Saved data entries
□ □ □ □ □

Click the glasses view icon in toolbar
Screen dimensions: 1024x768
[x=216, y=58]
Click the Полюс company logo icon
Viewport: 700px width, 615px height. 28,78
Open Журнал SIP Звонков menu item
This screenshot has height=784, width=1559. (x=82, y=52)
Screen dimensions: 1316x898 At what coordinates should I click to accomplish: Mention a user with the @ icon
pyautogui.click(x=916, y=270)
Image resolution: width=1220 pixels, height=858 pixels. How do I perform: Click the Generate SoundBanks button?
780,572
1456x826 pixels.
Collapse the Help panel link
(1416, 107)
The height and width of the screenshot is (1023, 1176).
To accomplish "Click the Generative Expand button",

□ □ □ □ □

- [EXERCISE]:
An exact copy of every record is required.

- [REPLY TO THE TASK]:
Click the glasses view icon in toolbar
Screen dimensions: 1024x768
[x=216, y=58]
Click the Полюс company logo icon
Viewport: 700px width, 615px height. 28,78
Open Журнал SIP Звонков menu item
This screenshot has height=784, width=1559. (x=82, y=52)
Screen dimensions: 1316x898 At what coordinates should I click to accomplish: Mention a user with the @ icon
pyautogui.click(x=916, y=270)
Image resolution: width=1220 pixels, height=858 pixels. How do I perform: Click the Generate SoundBanks button?
780,572
1456x826 pixels.
Collapse the Help panel link
(1416, 107)
The height and width of the screenshot is (1023, 1176).
To accomplish "Click the Generative Expand button",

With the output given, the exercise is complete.